Grounded Task Axes: Zero-Shot Semantic Skill Generalization via Task-Axis Controllers and Visual Foundation Models - Robotics Institute Carnegie Mellon University
Loading Events

PhD Speaking Qualifier

November

20
Thu
Muhammet Yunus Seker PhD Student Robotics Institute,
Carnegie Mellon University
Thursday, November 20
2:00 pm to 3:00 pm
Newell-Simon Hall 3305
Grounded Task Axes: Zero-Shot Semantic Skill Generalization via Task-Axis Controllers and Visual Foundation Models
Abstract:
Transferring skills between different objects remains one of the core challenges of open-world robot manipulation. Generalization needs to take into account the high-level structural differences between distinct objects while still maintaining similar low-level interaction control. In this paper, we propose an example-based zero-shot approach to skill transfer. Rather than treating skills as atomic, we decompose skills into a prioritized list of grounded task-axis (GTA) controllers.
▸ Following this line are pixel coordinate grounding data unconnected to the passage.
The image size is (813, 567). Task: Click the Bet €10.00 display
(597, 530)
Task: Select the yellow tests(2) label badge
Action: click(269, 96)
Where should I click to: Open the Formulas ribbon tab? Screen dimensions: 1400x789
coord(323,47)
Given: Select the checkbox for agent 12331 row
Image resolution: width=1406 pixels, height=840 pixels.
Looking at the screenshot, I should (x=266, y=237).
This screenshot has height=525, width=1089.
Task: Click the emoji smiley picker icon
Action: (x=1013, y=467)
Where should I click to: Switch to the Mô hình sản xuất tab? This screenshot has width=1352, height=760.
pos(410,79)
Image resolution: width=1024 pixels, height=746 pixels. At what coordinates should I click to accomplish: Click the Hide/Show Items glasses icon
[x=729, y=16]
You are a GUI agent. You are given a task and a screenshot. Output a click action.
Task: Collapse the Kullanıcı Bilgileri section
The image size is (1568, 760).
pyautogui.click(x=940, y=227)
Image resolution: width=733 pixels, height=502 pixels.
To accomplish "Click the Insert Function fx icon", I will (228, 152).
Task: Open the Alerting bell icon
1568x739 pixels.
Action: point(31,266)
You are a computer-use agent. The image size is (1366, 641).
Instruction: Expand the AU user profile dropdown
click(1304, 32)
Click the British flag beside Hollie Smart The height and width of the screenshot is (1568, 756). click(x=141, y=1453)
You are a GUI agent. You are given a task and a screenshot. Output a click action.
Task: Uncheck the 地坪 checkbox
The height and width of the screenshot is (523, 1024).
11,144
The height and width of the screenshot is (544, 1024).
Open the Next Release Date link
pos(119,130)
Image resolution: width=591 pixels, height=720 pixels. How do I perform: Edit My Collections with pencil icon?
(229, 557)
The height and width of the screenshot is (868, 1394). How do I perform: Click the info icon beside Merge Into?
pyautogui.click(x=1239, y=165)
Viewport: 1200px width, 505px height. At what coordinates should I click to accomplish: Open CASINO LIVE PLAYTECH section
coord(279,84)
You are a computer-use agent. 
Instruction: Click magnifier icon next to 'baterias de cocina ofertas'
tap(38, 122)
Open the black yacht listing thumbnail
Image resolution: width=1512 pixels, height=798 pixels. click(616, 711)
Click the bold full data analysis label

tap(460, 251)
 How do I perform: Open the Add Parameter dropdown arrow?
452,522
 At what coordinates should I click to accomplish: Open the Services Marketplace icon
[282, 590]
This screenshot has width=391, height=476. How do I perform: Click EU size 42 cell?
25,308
Each GTAC defines an adaptable controller, such as a position or force controller, along an axis. Importantly, the GTACs are grounded in object key points and axes, e.g., the relative position of a screw head or the axis of its shaft. Zero-shot transfer is thus achieved by finding semantically similar grounding features on novel target objects. We achieve this example-based grounding of the skills through the use of foundation models, such as SD-DINO, that can detect semantically similar keypoints of objects. We evaluate our framework on real-robot experiments, including screwing, pouring, and spatula scraping tasks, and demonstrate robust and versatile controller transfer for each.
Committee:
Prof. Oliver Kroemer
Prof. Katerina Fragkiadaki
Prof. Zeynep Temel
Mark Lee